Scott Arthur Nelson, who was fired from the Eden Prairie-based hearing aid maker in September 2015 and subsequently accused of self-dealing in a $15 million stock scheme, pleaded guilty to the single conspiracy charge as part of a "felony information," in which he waived his right to a formal indictment and jury trial.
Nelson, 58, had previously pleaded not guilty to various charges involving the fraudulent transfer of restricted stock associated with a Starkey subsidiary called Northland Hearing.
In noting Nelson's plea change Tuesday, Judge John R. Tunheim said that Nelson now faces a possible sentence of up to 60 months in jail, plus the forfeiture of up to $2.53 million in ill-gotten stock sale and insurance proceeds.
Tunheim also noted that as part of his plea agreement, Nelson must cooperate with federal authorities with regard to other co-defendants in the Starkey fraud case, notably former Starkey President Jerry Ruzicka and former Starkey human resources manager Larry Miller.
Nelson's sentencing hearing has been delayed, but is expected to be sometime in the near future.
The criminal trial involving Ruzicka, Miller and former Starkey business associates Larry Hagen and Jeff Taylor, is currently scheduled to begin Jan. 16.
A spokesman for Starkey Laboratories — one of the largest hearing aid manufacturers and distributors in the world — said company officials "will continue to follow the case closely."
Nelson is among six co-defendants who were indicted on or after September 2016 for their alleged role in helping to embezzle more than $20 million in funds from the hearing aid manufacturing firm. To date, Nelson and the former president of the Starkey subsidiary Northland Hearing Center, Jeff Longtain, have pleaded guilty.
In the September 2016 indictment, the U.S. attorney's office accused Nelson and Ruzicka of helping to mastermind a $15 million scheme involving the illegal transfer of restricted stock for Northland. The men are charged with taking elaborate steps to help conceal Northland financial reports, executive compensation and taxes from Starkey's majority owner Bill Austin.
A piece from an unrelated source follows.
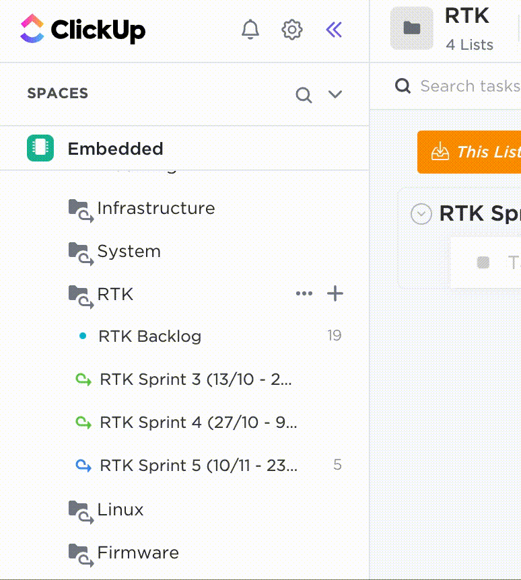The width and height of the screenshot is (521, 580).
Task: Click the RTK folder icon in header
Action: (412, 28)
In court Tuesday, Nelson admitted that Austin was not informed about how Northland's restricted stock had been transferred and then sold.
In January, the government additionally indicted Nelson and Ruzicka on charges of tax fraud.
Nelson was separately accused of submitting a false corporate tax return on Starkey's behalf for 2013. That falsified return was allegedly used to help cover up parts of the Northland restricted-stock fraud scheme, the superseding indictment said.
Ruzicka's attorney, John Conard, was in court Tuesday to hear Nelson's guilty plea, but declined to comment about how Nelson's plea deal might affect his client.
Ruzicka is not only accused of orchestrating the $15 million Northland restricted-stock setup but also of creating sham companies and participating in related consulting fee and kickback schemes with Taylor and Hagen that netted hundreds of thousands in illegal proceeds and bonuses.
Ruzicka has denied all charges.
The government is seeking to confiscate all questionable bonuses, consulting fees and restricted-stock proceeds received by all co-defendants in the Starkey case. It has made some headway in two plea deals reached to date.
Nelson agreed to forfeit all of his Northland proceeds that were part of Lincoln National Life Insurance policies or kept in Edward Jones investment accounts.
In April, Longtain pleaded guilty to tax evasion and agreed to forfeit about $2.3 million in fraudulently obtained funds, and to testify against other former Starkey executives who have been indicted on multiple charges, including fraud and tax evasion.